Submit to this Journal Review for this Journal Propose a Special Issue

Article Menu

Share Help Cite Discuss in SciProfiles

Open AccessArticle

Peer-Review Record

No-Reference Image Quality Assessment Combining Swin-Transformer and Natural Scene Statistics

Sensors 2024, 24(16), 5221; https://doi.org/10.3390/s24165221

by Yuxuan Yang^1,*, Zhichun Lei² and Changlu Li¹

Reviewer 1:

Zhonghua Xie

Reviewer 2: Anonymous

Sensors 2024, 24(16), 5221; https://doi.org/10.3390/s24165221

Submission received: 17 July 2024 / Revised: 7 August 2024 / Accepted: 9 August 2024 / Published: 12 August 2024

(This article belongs to the Section Sensing and Imaging)

Round 1

Reviewer 1 Report

Comments and Suggestions for Authors

This paper proposes a no-reference image quality assessment model that combines Swin-Transformer and natural scene statistics. It employs Swin-Transformer to extract multi-scale features from images, and natural scene statistics to compensate for the information loss caused by image resizing. Overall, the writing of the paper is standardized, the experiments are sufficient, and it has certain reference value, but there are still a few issues.

1. As shown in Figure 1，the size of the feature map has been reduced to 14 * 14. Does it still need to be windowed (applied Swin Transformer) for such a small size? Can it demonstrate the global modeling capability of Transformer?

2. Need to add and analyze some recent references, especially Swin Transformer in image quality evaluation, and add some experimental comparisons.

[1] Transformer-based No-Reference Image Quality Assessment via Supervised Contrastive Learning，AAAI24

[2] MSTRIQ: No Reference Image Quality Assessment Based on Swin Transformer with Multi-Stage Fusion, CVPRW 22.

Author Response

Comments 1：

As shown in Figure 1，the size of the feature map has been reduced to 14 * 14. Does it still need to be windowed (applied Swin Transformer) for such a small size? Can it demonstrate the global modeling capability of Transformer?

Response 1:

Thank you very much for your suggestion and insightful comments. I have made modifications and loaded them into section 3.1 on page 5.

Using Swin Transformers on a reduced feature map size of 14x14 still makes sense depending of our model.

First, Swin Transformers use shifted window-based self-attention, which allows them to capture both fine-grained local interactions and, through the shifting mechanism, broader contextual relationships. Even on a smaller 14x14 feature map, this design enables effective modeling of both local and more global patterns. This is because each layer's shifting windows integrate information from neighboring windows, effectively increasing the receptive field as you stack more layers.

In addition, the hierarchical nature of Swin Transformers allows for effective global information modeling. Through the use of multiple layers where windowing parameters and dilation can be adjusted, the network can learn to abstract higher-level features and contextual relationships, even from smaller maps.

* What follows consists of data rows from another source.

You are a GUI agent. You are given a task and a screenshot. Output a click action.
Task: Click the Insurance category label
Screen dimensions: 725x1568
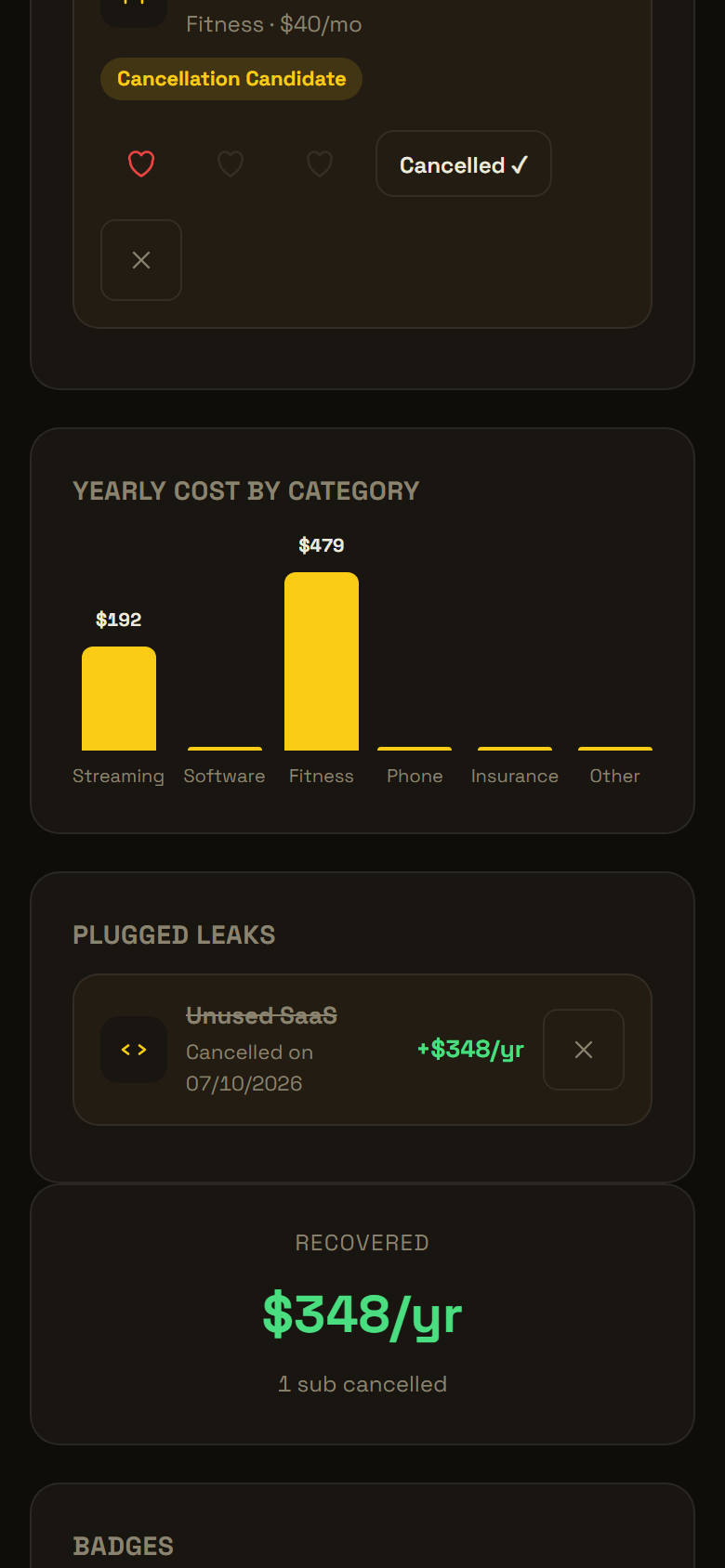[x=515, y=776]
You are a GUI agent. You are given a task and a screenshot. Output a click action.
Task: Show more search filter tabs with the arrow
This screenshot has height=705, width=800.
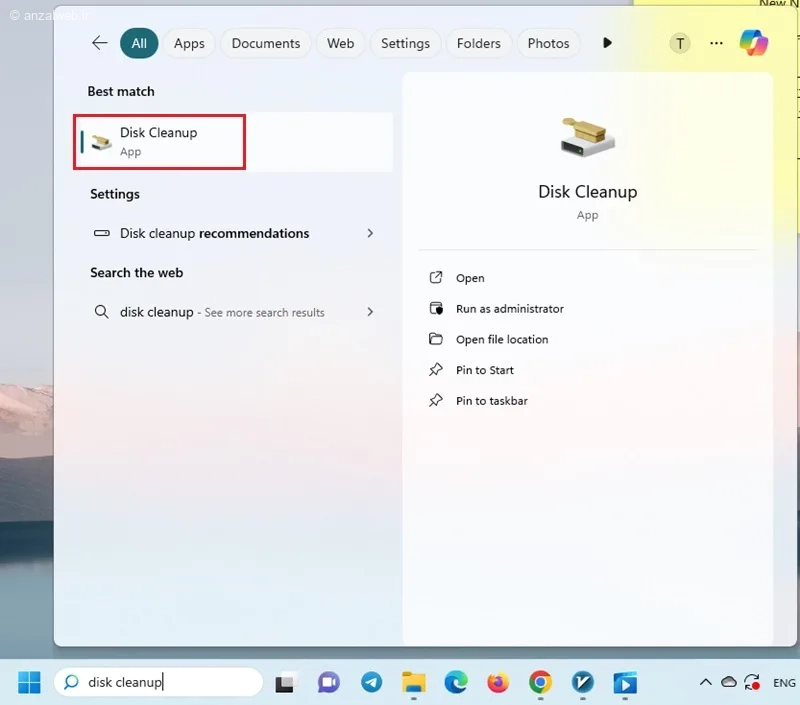pos(607,43)
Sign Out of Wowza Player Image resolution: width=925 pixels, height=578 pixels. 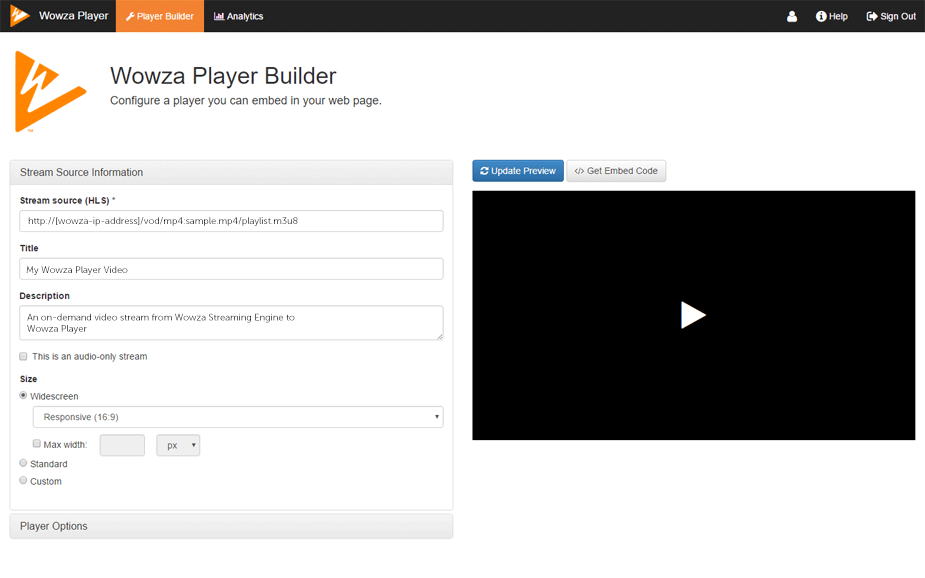(x=891, y=17)
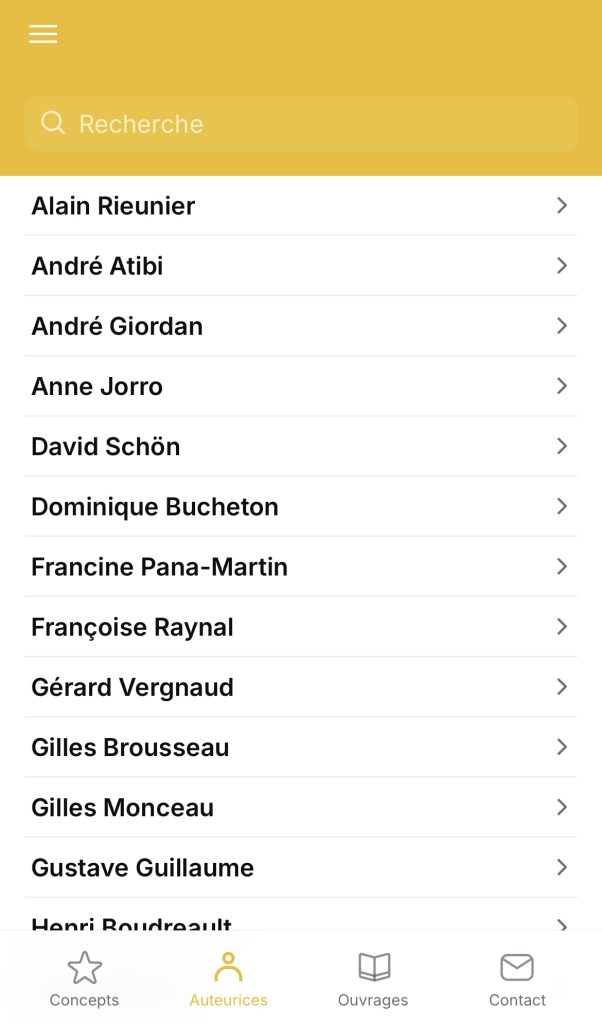Viewport: 602px width, 1024px height.
Task: Open the hamburger menu
Action: 43,34
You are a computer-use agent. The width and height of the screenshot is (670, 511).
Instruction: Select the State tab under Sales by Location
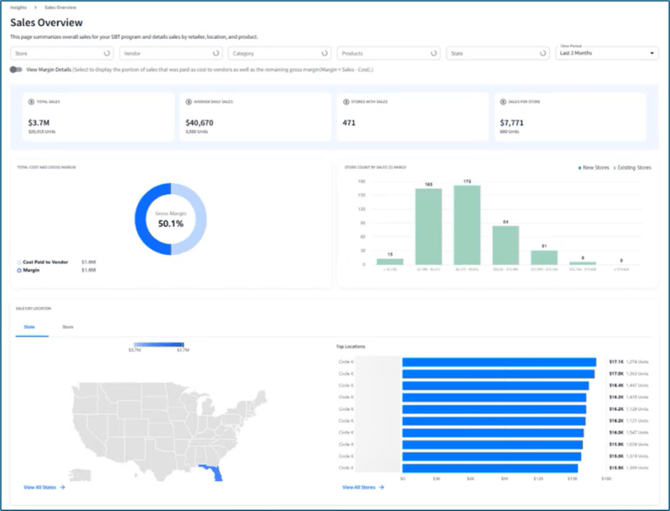click(x=31, y=326)
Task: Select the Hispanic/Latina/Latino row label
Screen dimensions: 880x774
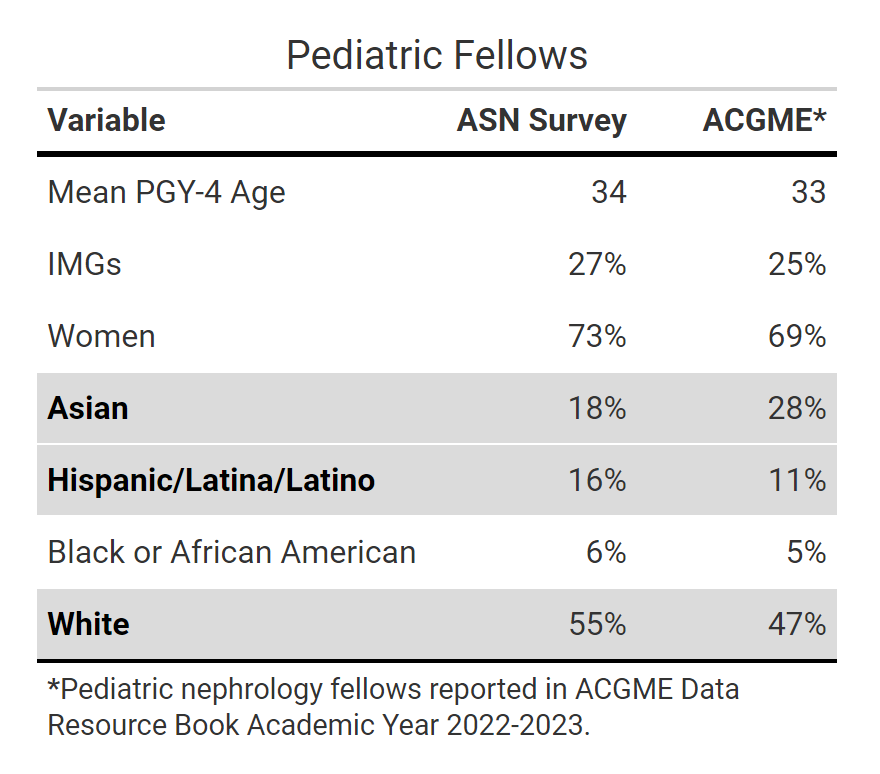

In summary, applying Swin Transformer to a 14x14 feature map can still effectively leverage the model’s capability to capture both local and global dependencies, It's a balanced approach between maintaining manageable computational costs while potentially enhancing the feature's representational power. Potentially enhances the expressiveness of features while maintaining a manageable computational cost.

Comments 2：

Need to add and analyze some recent references, especially Swin Transformer in image quality evaluation, and add some experimental comparisons.

[1] Transformer-based No-Reference Image Quality Assessment via Supervised Contrastive Learning，AAAI24

[2] MSTRIQ: No Reference Image Quality Assessment Based on Swin Transformer with Multi-Stage Fusion, CVPRW 22.

Response 2:

Thank you for your valuable suggestion. In response, I have incorporated the two methods you referenced into section 4.3 of the paper.

Author Response File: Author Response.pdf

Reviewer 2 Report

Comments and Suggestions for Authors

In this paper, authors proposed a model that combines Swin-Transformer, which is extracting multi-scale features, and Natural Scene Statistics, which is compensating information loss caused by image resizing in order to assess image quality without reference. The Manuscript is very well prepared, organized and clear, with confirmed accurate model prediction using Spearman rank correlation coefficients. However, it has minor flaws commented below.

Feature Enhancement Module (FEM) is developed to enhance global visual information capture using dilated and deformable convolution to ensure flexibility and accuracy of feature extraction. FEM is very important part of the model and some minor explanation is needed. The authors used 3 Atrous Convolution with size 3x3, without explaining how and why did they decide to use 3 Atrous Convolution. Did the research start with trial and error, and the authors concluded that 3 Atrous Convolution is the optimized model? Will more Atrous Convolution layers cause more accurate prediction or overfitting? Please add explanation.

In the FEM model, it is not mentioned the size of pooling, which is usually 2x2, but it is important to define its size.

It is not defined which activation function is used in each of the convolution and pooling. It’s a very big difference between linear and nonlinear activation functions, and it is of crucial importance to define them, in order to better understand the prediction process and the results.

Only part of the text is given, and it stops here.